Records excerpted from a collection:
================

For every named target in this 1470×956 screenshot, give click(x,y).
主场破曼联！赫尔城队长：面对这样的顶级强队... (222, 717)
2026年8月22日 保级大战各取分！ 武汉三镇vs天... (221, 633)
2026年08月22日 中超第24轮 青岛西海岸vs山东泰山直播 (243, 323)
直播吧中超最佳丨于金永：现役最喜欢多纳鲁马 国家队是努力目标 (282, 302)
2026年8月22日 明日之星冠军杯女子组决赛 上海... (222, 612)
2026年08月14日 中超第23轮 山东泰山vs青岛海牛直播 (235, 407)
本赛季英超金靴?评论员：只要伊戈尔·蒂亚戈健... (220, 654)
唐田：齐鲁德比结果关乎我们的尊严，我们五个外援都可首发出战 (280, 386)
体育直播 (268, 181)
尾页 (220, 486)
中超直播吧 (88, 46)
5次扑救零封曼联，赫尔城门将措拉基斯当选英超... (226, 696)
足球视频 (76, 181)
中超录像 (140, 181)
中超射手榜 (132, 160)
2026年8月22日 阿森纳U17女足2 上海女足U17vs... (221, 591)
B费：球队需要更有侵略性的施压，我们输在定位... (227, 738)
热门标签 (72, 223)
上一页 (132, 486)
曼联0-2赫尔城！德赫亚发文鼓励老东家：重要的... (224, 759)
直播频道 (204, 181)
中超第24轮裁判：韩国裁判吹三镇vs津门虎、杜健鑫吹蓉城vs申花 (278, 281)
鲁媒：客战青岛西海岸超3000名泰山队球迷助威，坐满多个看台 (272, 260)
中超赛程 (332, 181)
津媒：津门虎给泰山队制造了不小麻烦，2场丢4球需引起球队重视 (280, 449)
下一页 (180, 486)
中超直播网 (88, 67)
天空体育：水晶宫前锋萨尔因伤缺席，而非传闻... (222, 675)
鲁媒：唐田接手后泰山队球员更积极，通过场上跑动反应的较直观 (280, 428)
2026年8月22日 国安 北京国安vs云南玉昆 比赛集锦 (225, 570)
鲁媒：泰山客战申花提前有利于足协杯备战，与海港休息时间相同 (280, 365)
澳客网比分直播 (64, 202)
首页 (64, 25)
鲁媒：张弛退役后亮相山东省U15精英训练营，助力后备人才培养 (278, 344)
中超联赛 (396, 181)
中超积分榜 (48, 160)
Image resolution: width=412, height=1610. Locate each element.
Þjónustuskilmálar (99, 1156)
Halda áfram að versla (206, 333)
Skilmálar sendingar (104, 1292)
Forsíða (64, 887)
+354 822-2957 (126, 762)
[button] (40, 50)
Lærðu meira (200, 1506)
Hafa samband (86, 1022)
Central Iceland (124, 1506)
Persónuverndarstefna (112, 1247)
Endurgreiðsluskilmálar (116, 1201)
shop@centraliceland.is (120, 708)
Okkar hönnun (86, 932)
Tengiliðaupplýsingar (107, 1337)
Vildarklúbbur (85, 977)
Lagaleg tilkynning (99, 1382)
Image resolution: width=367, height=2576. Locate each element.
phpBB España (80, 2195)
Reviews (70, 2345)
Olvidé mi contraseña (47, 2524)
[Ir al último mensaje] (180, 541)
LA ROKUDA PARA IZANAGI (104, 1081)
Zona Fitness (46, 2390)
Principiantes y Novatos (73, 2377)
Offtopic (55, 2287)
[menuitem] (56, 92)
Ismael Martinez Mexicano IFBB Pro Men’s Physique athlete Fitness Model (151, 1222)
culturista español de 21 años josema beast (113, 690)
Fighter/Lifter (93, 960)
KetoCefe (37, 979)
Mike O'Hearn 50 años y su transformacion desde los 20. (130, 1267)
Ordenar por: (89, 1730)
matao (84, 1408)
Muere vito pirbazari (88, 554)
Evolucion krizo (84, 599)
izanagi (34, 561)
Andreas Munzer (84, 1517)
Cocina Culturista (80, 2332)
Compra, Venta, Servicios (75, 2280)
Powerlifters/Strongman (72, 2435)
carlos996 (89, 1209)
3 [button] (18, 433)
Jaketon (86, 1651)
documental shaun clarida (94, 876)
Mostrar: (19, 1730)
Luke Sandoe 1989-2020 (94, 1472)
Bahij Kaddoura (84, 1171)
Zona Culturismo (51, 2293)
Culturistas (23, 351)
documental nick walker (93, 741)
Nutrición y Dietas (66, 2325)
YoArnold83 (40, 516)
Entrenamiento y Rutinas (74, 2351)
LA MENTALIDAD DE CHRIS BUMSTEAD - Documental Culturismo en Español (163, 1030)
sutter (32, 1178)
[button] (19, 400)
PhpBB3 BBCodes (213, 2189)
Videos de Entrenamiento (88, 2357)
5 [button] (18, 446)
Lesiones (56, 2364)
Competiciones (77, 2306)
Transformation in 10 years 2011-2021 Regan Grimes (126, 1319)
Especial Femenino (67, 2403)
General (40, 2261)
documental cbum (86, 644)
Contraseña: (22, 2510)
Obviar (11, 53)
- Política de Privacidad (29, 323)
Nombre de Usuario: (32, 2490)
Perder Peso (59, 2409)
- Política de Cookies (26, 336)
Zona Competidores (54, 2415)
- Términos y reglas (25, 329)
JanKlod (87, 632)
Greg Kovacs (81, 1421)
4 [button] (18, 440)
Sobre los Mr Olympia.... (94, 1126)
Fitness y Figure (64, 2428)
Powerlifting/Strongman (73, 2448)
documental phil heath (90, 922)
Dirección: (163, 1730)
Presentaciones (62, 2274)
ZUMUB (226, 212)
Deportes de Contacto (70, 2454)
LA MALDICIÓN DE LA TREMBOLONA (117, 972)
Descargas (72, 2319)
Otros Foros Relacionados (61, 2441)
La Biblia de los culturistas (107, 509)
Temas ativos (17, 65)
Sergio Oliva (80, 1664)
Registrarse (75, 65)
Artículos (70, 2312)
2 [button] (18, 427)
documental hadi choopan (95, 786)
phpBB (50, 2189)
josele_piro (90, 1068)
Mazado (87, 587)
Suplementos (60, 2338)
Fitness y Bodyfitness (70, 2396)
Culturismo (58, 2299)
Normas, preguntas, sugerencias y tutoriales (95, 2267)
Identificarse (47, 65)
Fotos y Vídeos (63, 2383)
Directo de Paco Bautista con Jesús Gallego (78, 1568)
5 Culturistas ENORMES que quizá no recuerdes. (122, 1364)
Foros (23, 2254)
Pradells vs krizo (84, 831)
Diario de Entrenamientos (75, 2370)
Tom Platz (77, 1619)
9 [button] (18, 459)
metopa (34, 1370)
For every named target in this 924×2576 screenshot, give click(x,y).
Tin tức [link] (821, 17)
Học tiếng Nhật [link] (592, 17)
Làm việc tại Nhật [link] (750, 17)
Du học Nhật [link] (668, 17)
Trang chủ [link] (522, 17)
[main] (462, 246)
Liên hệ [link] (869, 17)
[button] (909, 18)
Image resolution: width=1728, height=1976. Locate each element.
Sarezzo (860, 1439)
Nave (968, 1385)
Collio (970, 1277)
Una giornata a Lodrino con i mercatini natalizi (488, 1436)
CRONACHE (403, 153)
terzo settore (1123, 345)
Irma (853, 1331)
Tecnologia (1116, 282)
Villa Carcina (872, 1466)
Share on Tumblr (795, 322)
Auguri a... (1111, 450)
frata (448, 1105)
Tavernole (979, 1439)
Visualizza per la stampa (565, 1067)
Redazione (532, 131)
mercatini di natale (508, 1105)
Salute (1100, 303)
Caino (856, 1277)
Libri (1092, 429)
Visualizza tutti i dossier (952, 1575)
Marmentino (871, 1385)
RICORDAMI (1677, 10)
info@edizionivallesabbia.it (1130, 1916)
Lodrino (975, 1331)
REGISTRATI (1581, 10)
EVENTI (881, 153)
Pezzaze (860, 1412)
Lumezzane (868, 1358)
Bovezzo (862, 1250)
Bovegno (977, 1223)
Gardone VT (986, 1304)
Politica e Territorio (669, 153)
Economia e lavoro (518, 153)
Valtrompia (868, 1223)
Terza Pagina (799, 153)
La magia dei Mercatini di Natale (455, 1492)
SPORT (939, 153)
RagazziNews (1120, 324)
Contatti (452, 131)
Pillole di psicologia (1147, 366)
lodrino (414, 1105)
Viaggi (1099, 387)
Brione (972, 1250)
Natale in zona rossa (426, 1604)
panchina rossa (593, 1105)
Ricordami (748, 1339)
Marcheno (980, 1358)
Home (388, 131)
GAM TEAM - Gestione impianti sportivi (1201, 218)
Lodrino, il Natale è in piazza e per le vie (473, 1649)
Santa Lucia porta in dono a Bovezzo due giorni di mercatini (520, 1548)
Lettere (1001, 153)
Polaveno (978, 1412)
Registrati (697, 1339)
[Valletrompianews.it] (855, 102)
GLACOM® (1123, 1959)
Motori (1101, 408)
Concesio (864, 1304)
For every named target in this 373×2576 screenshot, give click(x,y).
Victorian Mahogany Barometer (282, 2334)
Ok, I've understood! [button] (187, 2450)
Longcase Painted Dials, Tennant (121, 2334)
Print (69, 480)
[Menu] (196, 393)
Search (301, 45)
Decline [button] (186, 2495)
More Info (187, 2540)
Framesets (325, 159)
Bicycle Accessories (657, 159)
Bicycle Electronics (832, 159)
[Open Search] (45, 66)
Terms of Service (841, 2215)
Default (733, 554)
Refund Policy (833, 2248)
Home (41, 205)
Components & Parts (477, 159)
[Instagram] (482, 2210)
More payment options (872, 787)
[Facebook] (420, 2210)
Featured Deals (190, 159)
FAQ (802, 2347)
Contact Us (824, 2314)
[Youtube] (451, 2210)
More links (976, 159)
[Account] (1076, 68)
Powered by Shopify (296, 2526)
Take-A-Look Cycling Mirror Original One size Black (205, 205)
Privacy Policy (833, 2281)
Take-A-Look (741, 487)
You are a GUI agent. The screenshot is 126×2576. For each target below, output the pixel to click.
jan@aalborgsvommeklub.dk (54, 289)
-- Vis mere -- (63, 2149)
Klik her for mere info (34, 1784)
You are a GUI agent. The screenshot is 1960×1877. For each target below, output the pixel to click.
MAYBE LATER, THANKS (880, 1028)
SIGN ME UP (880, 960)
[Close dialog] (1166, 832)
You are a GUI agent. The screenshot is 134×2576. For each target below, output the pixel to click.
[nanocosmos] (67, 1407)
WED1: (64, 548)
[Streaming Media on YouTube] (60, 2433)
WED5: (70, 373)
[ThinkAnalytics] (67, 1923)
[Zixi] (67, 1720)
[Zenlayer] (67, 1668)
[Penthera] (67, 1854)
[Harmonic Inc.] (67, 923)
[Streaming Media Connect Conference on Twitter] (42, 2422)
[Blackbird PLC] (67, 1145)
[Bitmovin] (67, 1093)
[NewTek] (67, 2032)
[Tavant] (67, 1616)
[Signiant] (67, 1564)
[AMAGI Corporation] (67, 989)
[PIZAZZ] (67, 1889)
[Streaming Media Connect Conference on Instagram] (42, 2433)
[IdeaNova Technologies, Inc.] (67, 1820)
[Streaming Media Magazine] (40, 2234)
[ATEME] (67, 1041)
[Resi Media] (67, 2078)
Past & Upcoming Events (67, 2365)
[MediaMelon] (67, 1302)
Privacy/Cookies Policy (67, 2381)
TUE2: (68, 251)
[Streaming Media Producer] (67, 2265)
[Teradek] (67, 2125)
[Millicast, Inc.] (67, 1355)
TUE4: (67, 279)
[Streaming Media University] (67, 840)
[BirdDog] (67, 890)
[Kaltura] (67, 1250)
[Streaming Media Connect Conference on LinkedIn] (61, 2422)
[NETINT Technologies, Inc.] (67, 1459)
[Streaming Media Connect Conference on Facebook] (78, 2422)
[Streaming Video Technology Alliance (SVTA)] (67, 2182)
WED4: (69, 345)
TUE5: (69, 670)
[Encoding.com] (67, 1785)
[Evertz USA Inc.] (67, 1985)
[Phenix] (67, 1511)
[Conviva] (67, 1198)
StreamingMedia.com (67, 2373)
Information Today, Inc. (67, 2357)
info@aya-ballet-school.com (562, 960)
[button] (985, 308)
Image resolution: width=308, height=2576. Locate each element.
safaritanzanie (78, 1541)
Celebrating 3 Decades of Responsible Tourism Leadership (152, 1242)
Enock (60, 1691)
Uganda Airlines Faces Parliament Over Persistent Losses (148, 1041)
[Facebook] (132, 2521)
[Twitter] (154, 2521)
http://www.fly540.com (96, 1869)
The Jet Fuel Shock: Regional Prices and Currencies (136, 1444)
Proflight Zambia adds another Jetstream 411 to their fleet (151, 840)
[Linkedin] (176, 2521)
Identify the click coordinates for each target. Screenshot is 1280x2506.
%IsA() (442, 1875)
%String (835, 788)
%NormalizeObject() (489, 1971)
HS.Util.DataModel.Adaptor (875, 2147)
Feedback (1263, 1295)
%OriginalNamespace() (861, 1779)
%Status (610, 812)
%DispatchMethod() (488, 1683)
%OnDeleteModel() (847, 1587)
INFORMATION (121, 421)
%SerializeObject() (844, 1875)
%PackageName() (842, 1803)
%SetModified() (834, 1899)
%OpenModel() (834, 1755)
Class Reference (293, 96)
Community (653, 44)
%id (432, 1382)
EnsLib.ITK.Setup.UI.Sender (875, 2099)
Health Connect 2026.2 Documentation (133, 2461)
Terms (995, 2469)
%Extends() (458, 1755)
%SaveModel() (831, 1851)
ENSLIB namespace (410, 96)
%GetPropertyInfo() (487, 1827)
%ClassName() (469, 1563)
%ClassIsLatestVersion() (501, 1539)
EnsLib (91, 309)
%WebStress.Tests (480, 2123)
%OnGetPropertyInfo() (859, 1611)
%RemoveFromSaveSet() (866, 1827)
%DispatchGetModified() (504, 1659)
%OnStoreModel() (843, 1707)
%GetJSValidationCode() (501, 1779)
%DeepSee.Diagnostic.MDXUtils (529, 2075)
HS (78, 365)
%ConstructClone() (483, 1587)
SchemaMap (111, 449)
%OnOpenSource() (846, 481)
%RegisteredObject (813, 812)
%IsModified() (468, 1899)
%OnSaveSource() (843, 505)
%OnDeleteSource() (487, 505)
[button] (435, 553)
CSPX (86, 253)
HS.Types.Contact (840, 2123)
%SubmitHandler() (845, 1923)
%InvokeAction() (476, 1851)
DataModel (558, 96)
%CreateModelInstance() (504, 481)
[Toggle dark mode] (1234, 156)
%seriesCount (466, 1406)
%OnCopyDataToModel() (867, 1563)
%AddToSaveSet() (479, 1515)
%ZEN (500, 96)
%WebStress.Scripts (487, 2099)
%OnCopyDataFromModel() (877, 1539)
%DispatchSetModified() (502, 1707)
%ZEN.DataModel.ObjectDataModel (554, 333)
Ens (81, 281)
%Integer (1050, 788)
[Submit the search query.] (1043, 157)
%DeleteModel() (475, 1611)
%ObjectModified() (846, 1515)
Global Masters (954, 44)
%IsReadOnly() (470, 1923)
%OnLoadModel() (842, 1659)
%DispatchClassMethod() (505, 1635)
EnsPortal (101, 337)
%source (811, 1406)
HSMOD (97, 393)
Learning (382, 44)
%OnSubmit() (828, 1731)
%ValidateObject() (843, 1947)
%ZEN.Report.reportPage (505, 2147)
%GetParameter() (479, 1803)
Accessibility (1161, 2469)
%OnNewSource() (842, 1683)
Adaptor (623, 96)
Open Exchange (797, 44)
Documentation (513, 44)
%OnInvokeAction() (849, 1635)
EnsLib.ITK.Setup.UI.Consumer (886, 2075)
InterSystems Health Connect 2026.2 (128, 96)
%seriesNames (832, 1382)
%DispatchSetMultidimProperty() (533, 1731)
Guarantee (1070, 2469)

================

WORK REQUEST |
Your response should be each line that includes the word "target", copied from the records.

SOLUTION FOR THIS EXERCISE |
For every named target in this 1470×956 screenshot, give click(x,y).
For every named target in this 924×2576 screenshot, give click(x,y).
For every named target in this 373×2576 screenshot, give click(x,y).
You are a GUI agent. The screenshot is 126×2576. For each target below, output the pixel to click.
You are a GUI agent. The screenshot is 1960×1877. For each target below, output the pixel to click.
You are a GUI agent. The screenshot is 134×2576. For each target below, output the pixel to click.
Identify the click coordinates for each target. Screenshot is 1280x2506.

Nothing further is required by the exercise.